Le gouvernement français dévoile un projet de budget en terrain miné
Le gouvernement français dévoile jeudi son projet de budget pour 2025, un exercice à haut risque tant l'effort prévu pour réduire le vertigineux déficit français est massif et que l'Assemblée nationale fragmentée lui est hostile.
Revalorisation des pensions reportée, postes de fonctionnaires supprimés, exonérations de charges patronales abaissées ... L'exécutif détaillera comment il compte trouver 60 milliards d'euros dans le projet de loi de finances (PLF) et de financement de la sécurité sociale (PLFSS) pour redresser des finances publiques à la dérive.

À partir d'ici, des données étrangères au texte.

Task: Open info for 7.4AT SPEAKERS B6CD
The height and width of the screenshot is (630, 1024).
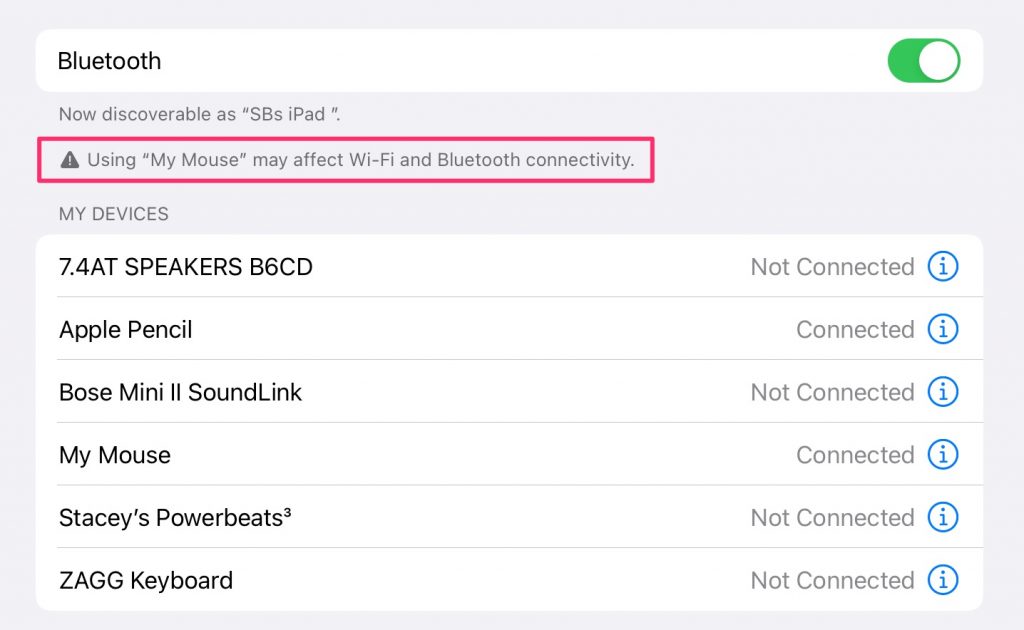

Malgré une levée de boucliers jusqu'en son sein sur les économies et les hausses d'impôts envisagées, il ambitionne un effort partagé pour éloigner la menace d'une "crise financière" et préserver la crédibilité française auprès des marchés financiers et de l'UE, qui a épinglé Paris pour ses déficits excessifs.
Préparé "en extrême urgence" et présenté avec un retard inédit dans un calendrier bousculé par les législatives anticipées, le projet de budget prévoit de réaliser deux tiers de l'effort, soit quelque 40 milliards d'euros, grâce à des réductions de dépenses.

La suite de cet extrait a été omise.